A hipocrisia é demais evidente. Hollywood sempre soube de casos polémicos no seu seio, sendo que a tendência vigente foi evitar que os mesmos gerassem uma reação mediática. Funcionários assediados foram incentivados por superiores a não avançar com queixas, outros compactuaram com os agressores – criando um falso ambiente seguro às vítimas, veja-se o caso de Weinstein – e figuras reconhecidas do cinema terão mesmo travado a publicação de notícias acusatórias. As celebridades têm dito basta e, no domingo, a larga maioria vestiu a cor desta causa: o preto e as mulheres formaram duplas, cortando com o típico esquema de acompanhamento destas cerimónias, e chamaram à ribalta ativistas e outras vozes ativas na defesa da denúncia e culpabilização dos assediadores.

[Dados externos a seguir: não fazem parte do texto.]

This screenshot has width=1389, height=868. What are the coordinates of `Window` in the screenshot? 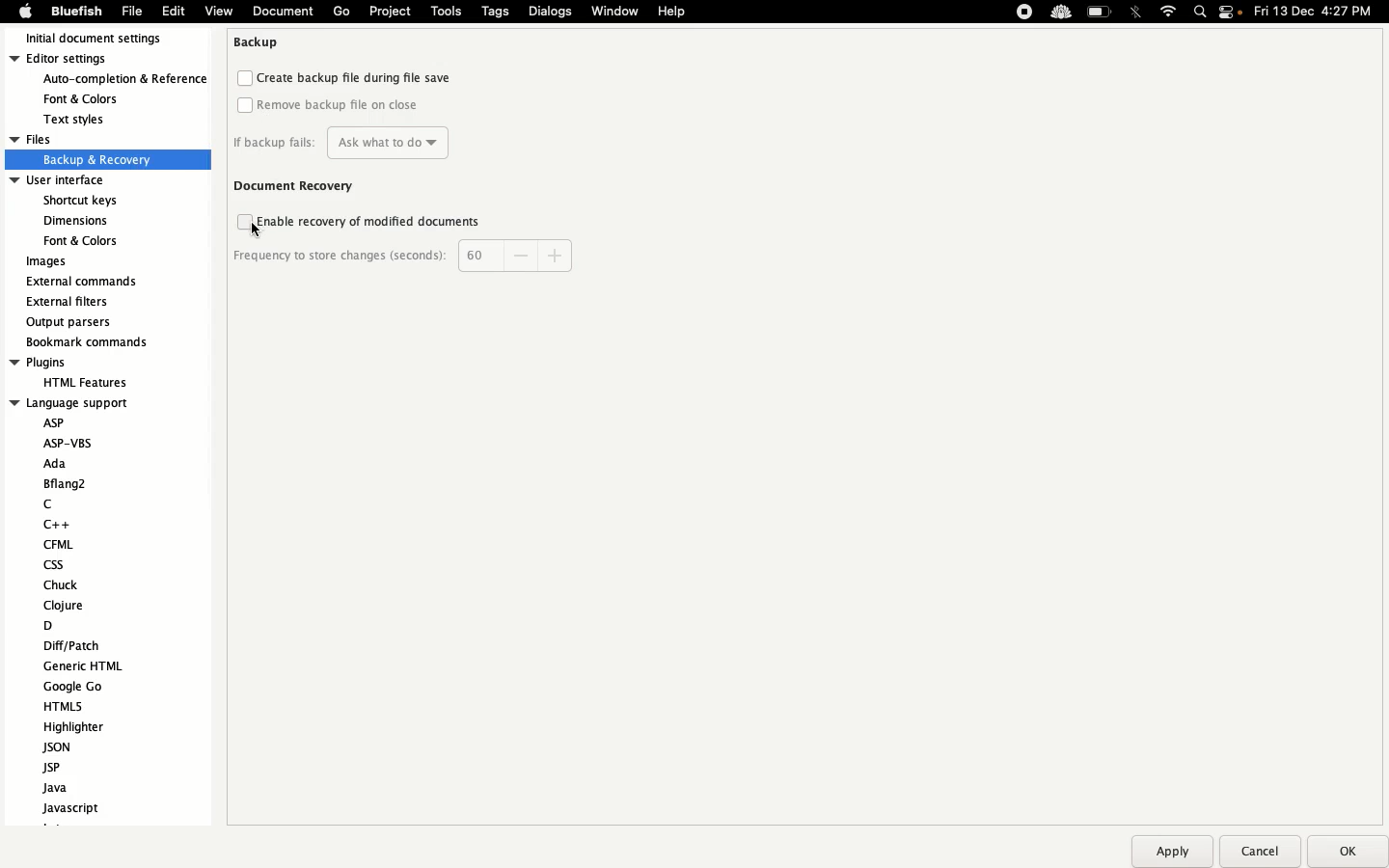 It's located at (614, 11).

Os media, genericamente, alinharam, mas a hipocrisia também se estendia a eles. Debra Messing não fez por menos e, numa entrevista ao E!, apontou responsabilidades ao canal pela diferença brutal de salários entre profissionais homens e mulheres, recordando o caso de Catt Sadler. Ironicamente, pouco tempo depois deste show-off, veio a saber-se que Mark Wahlberg recebeu 1,5 milhões de dólares para regravar cenas de «Todo o Dinheiro do Mundo» (2017), enquanto a protagonista Michelle Williams recebeu menos de mil – não sabia do acordo do colega e, para piorar, ambos são representados pela mesma agência. Quando as câmaras estão desligadas, a história é outra certo?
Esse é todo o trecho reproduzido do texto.